Davalı vekili sunduğu cevap dilekçesi ile, mahkemenin 16 .06.2010 tarihinde davalılardan …, …yönünden idari yargı merciinin görevli olduğundan bahisle dava dilekçesinin reddine karar verdiğini, temyiz incelemesi sonucunda sigortalısı … yönünden verilen görevsizlik kararının Yargıtay 11.HD.tarafından onandığını, hali hazırdaki davanın da müvekkili yönünden , öncelikle sigortalısı olan ve bu davanın tarafı olmayan … ‘nin sorumluluğu ile ilgili inceleme yapılması gerektiğini, bu sorumluluk değerlendirmesinin fiilen ve hukuken mahkemenin görevinde olmaması sebebiyle davanın reddine karar verilmesini talep etmiştir.
Dava, rücuan tazminat talebine ilişkindir.
Mahkememizin 12/05/2014 T.ve 2010/701E. 2014/64K.sayılı ilk gerekçeli kararına göre;
“6102 sayılı TTK.nın1472 md.ne göre “Sigortacı, sigorta tazminatını ödediğinde, hukuken sigortalının yerine geçer. Sigortalının, gerçekleşen zarardan dolayı sorumlulara karşı dava hakkı varsa bu hak, tazmin ettiği bedel kadar, sigortacıya intikal eder. Sorumlulara karşı bir dava veya takip başlatılmışsa, sigortacı, mahkemenin veya diğer tarafın onayı gerekmeksizin, halefiyet kuralı uyarınca, sigortalısına yaptığı ödemeyi ispat ederek, dava veya takibi kaldığı yerden devam ettirebilir.
Sigortalı, birinci fıkraya göre sigortacıya geçen haklarını ihlal edici şekilde davranırsa, sigortacıya karşı sorumlu olur. Sigortacı zararı kısmen tazmin etmişse, sigortalı kalan kısımdan dolayı sorumlulara karşı sahip olduğu başvurma hakkını korur.”

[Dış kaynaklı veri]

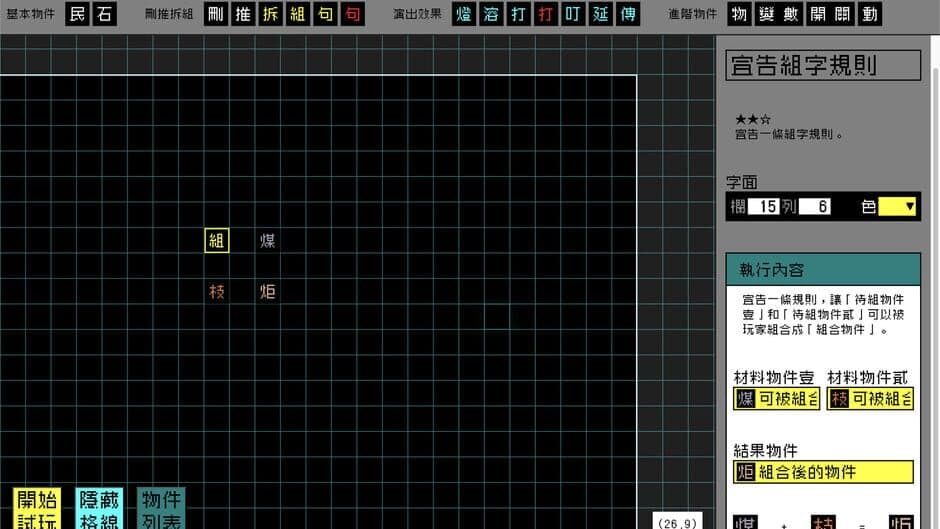Open the 材料物件壹 selector showing 煤
This screenshot has height=529, width=940.
coord(776,399)
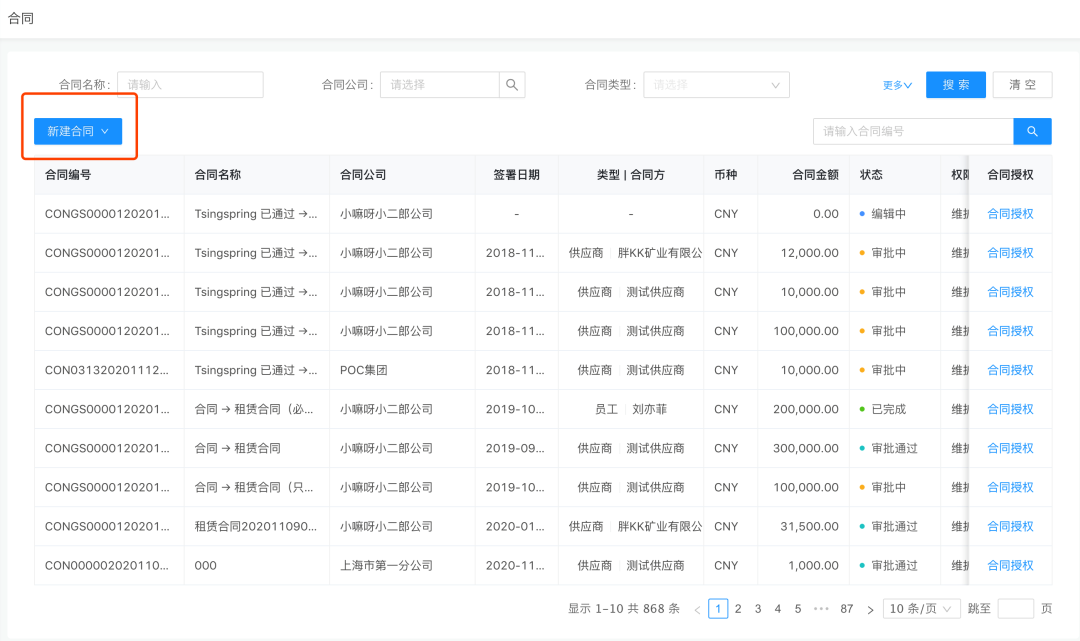The height and width of the screenshot is (641, 1080).
Task: Jump to page 87
Action: 847,609
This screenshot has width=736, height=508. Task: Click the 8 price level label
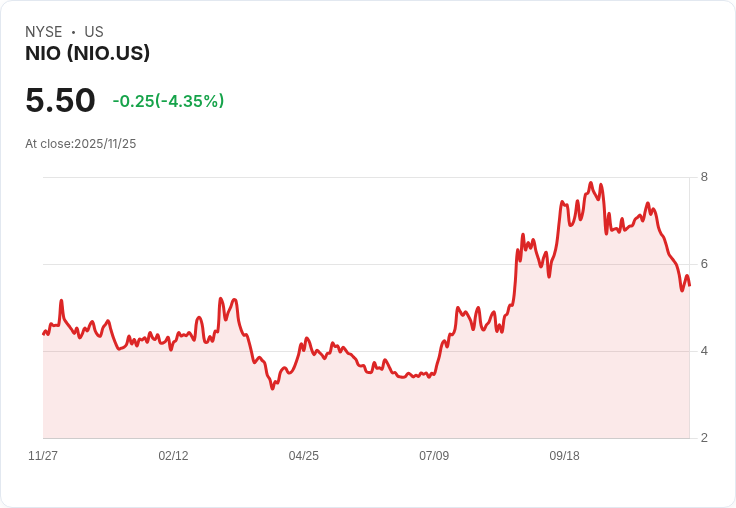(x=704, y=178)
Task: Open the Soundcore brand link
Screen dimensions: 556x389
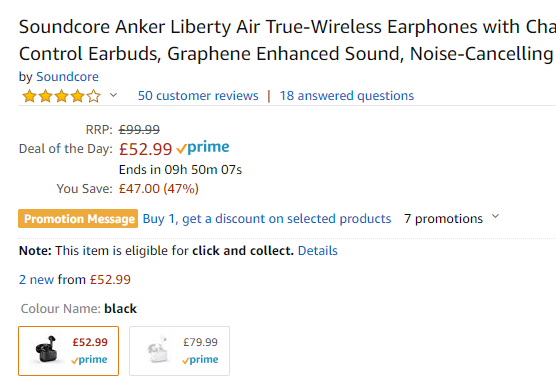Action: point(67,77)
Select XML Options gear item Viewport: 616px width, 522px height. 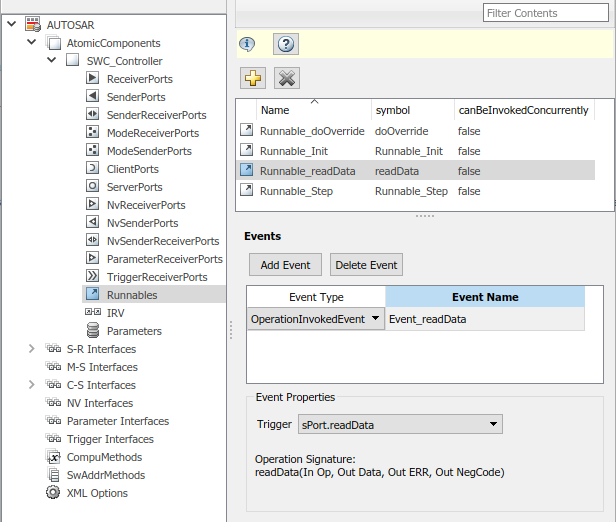(96, 493)
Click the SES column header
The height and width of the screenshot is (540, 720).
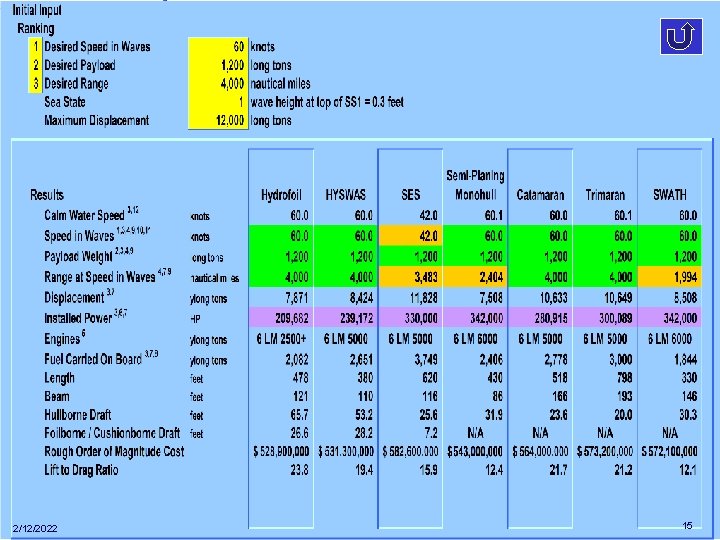click(410, 195)
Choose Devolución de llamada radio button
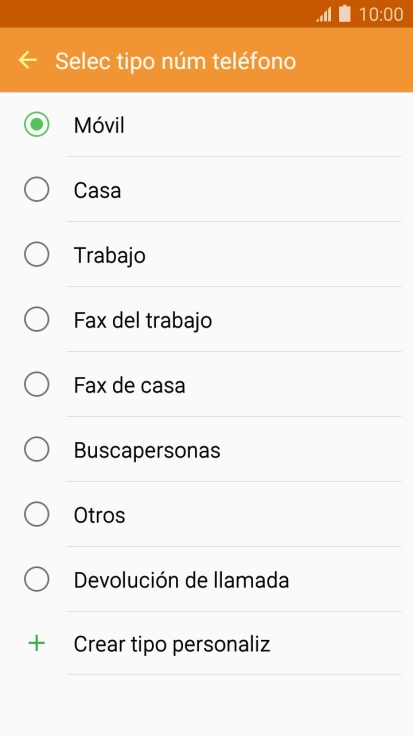 pos(37,579)
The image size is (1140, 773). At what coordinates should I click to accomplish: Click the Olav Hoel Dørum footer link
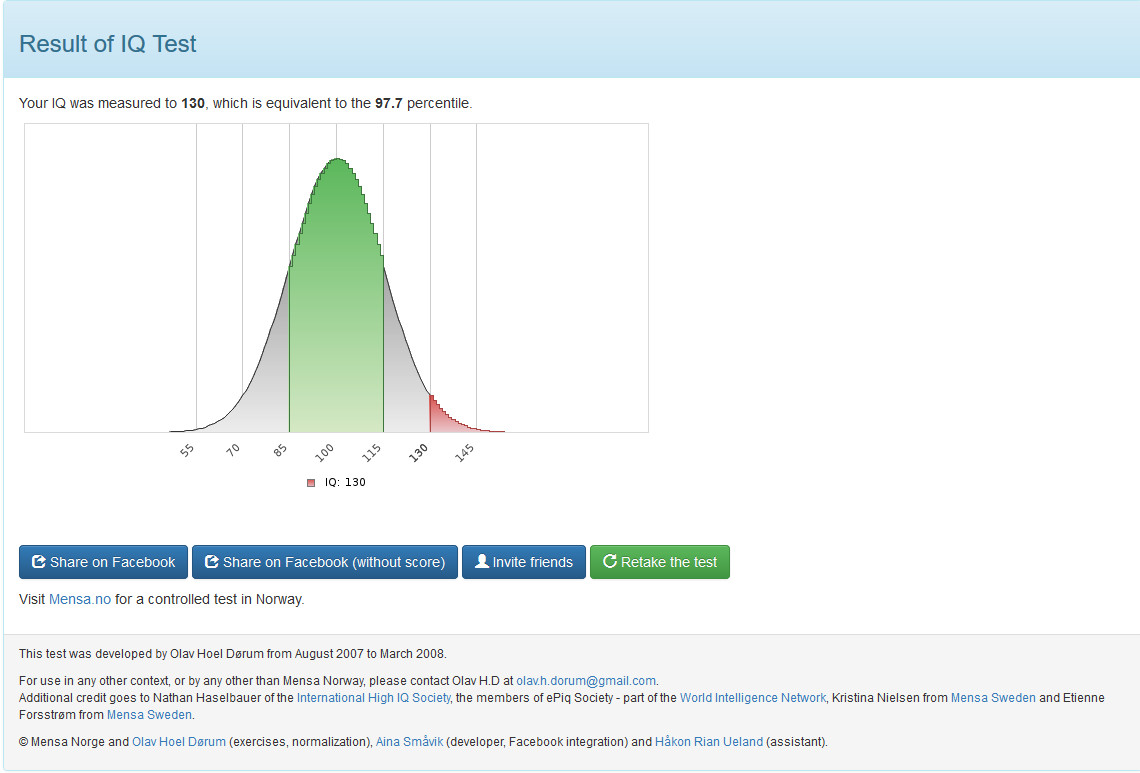178,741
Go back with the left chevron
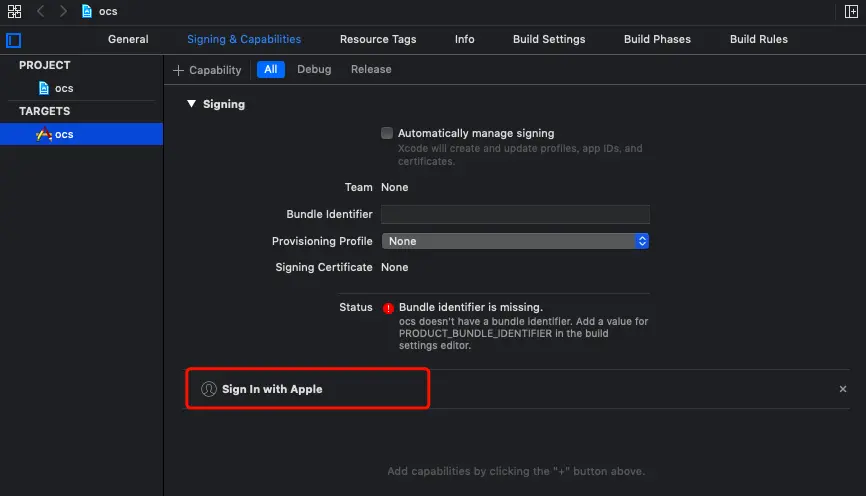 coord(41,11)
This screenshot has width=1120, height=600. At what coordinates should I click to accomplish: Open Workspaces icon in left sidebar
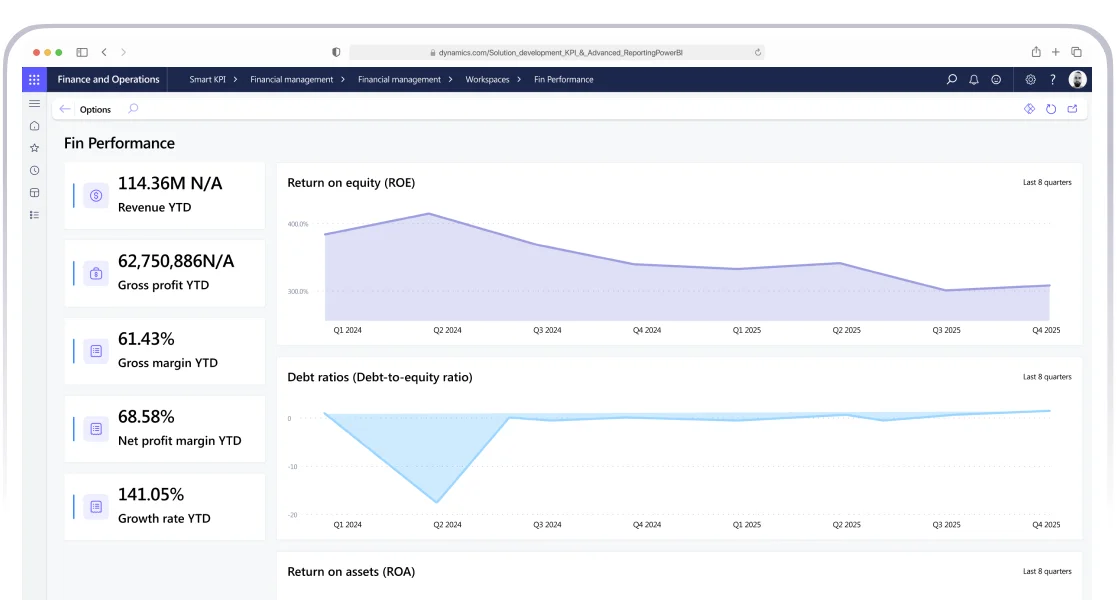[34, 192]
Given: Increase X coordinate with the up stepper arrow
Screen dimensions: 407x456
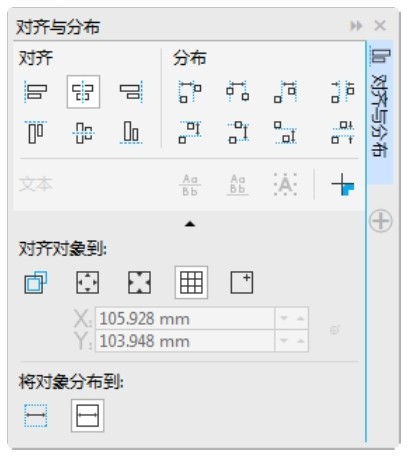Looking at the screenshot, I should pos(301,318).
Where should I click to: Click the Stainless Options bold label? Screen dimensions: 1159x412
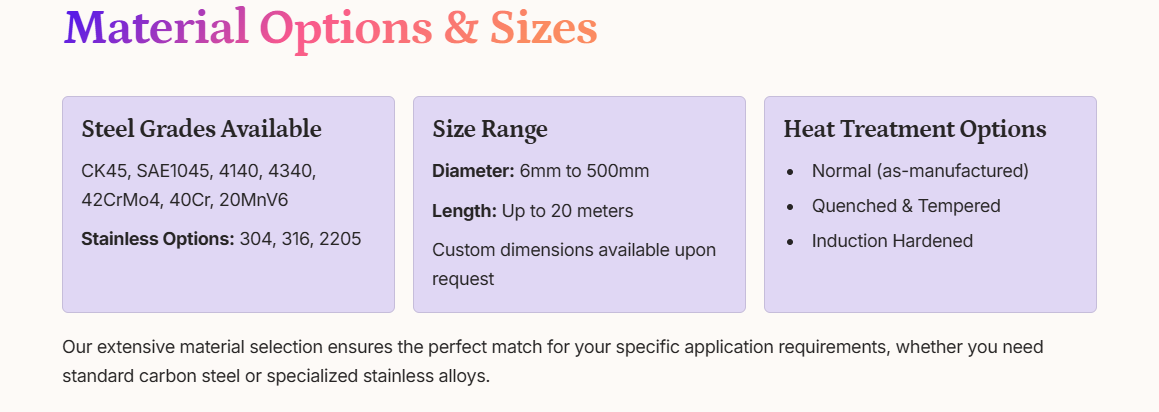[x=157, y=239]
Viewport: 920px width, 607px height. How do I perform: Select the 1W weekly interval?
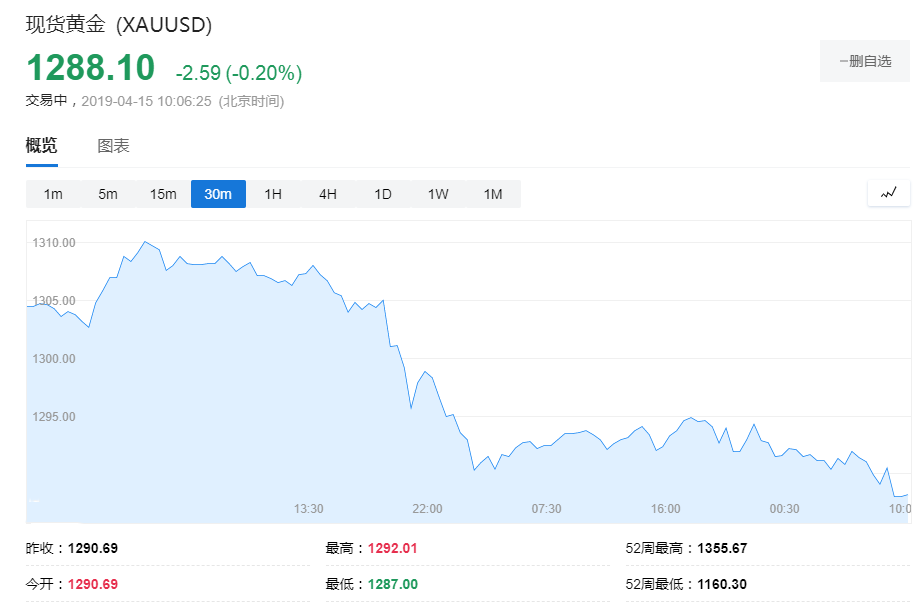tap(438, 194)
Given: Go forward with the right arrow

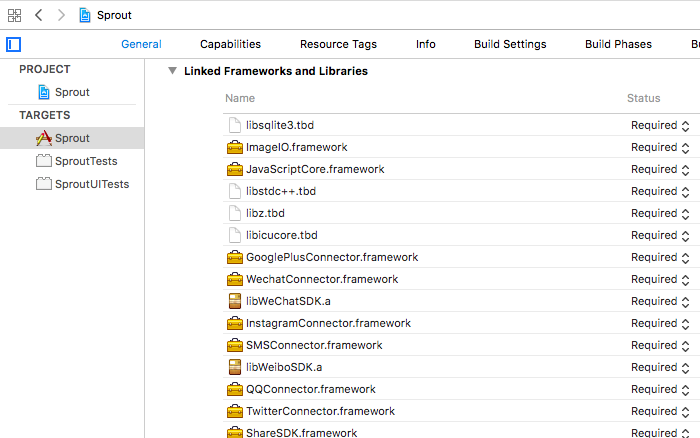Looking at the screenshot, I should pos(60,15).
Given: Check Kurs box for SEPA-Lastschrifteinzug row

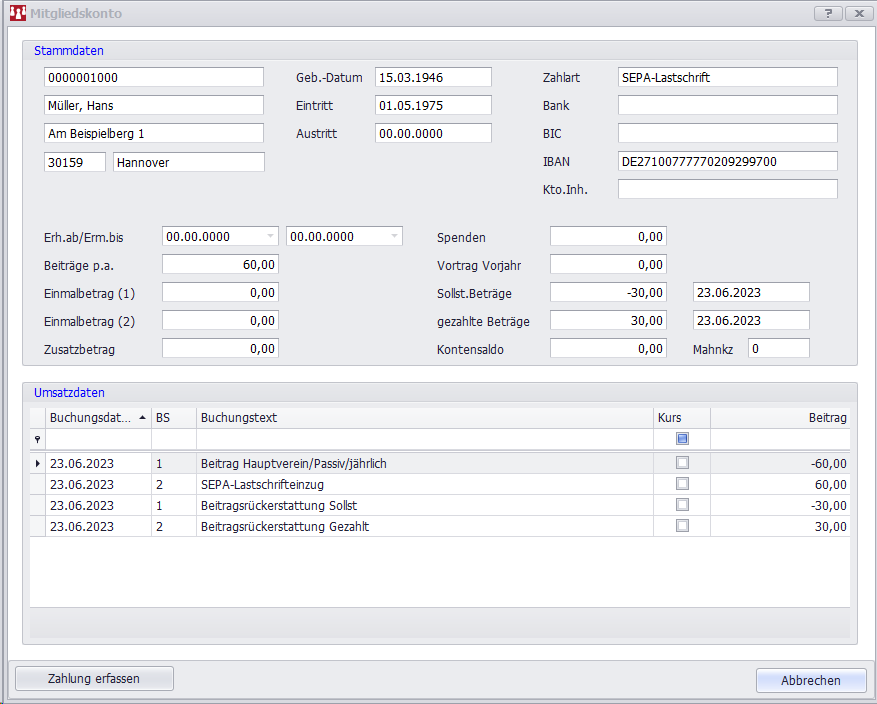Looking at the screenshot, I should (x=682, y=484).
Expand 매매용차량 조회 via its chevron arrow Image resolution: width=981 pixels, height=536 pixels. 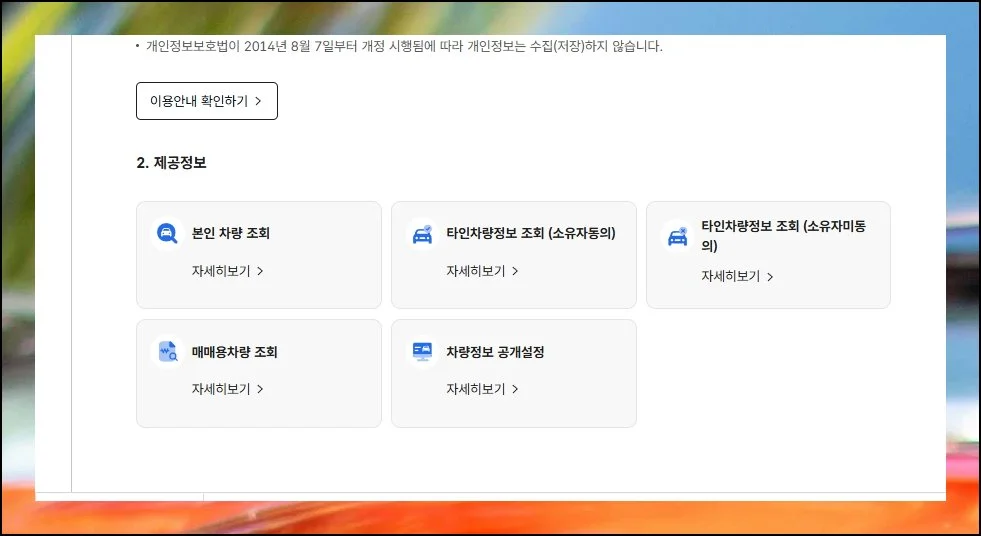260,389
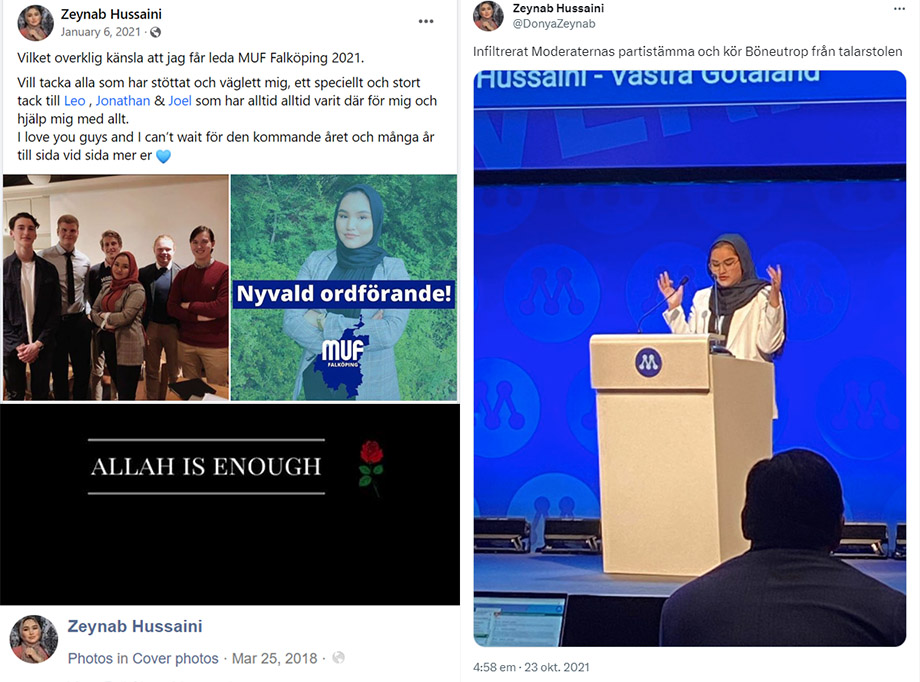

Yargıtay 11.HD.nin yerleşik içtihatları uyarınca, idarenin hizmet kusuru sebebiyle açılan rücuan tazminat davalarında, dava tam yargı davası biçiminde açılır ve görevli yargı yeri de idare mahkemesidir. Mahkememizce 2007/374 Esas-2010-328 Karar sayılı kararla … yönünden açılan davanın görev yönünden reddine karar verildikten sonra davacı tarafça idare mahkemesine dava açıldığına ilişkin dilekçe sunulmuş ancak davanın açılıp açılmadığı idare mahkemesine ait bir esas numarası bildirilmediğinden anlaşılamamış olmakla beraber davanın idare mahkemesine açıldığı ve henüz duruşma gününe ilişkin davacı tarafa bildirimde bulunulmadığı anlaşılsa dahi, mahkememizin davalının sigorta ettiği … yönünden verdiği görevsizlik kararıyla beraber diğer davalıların kusursuz olduğundan sübut bulmayan davanın reddine karar verilirken … bakımından kusur durumu ile ilgili değerlendirme yapmak bakımından görevli olmadığından denetleme yapma imkanı bulunmamaktadır.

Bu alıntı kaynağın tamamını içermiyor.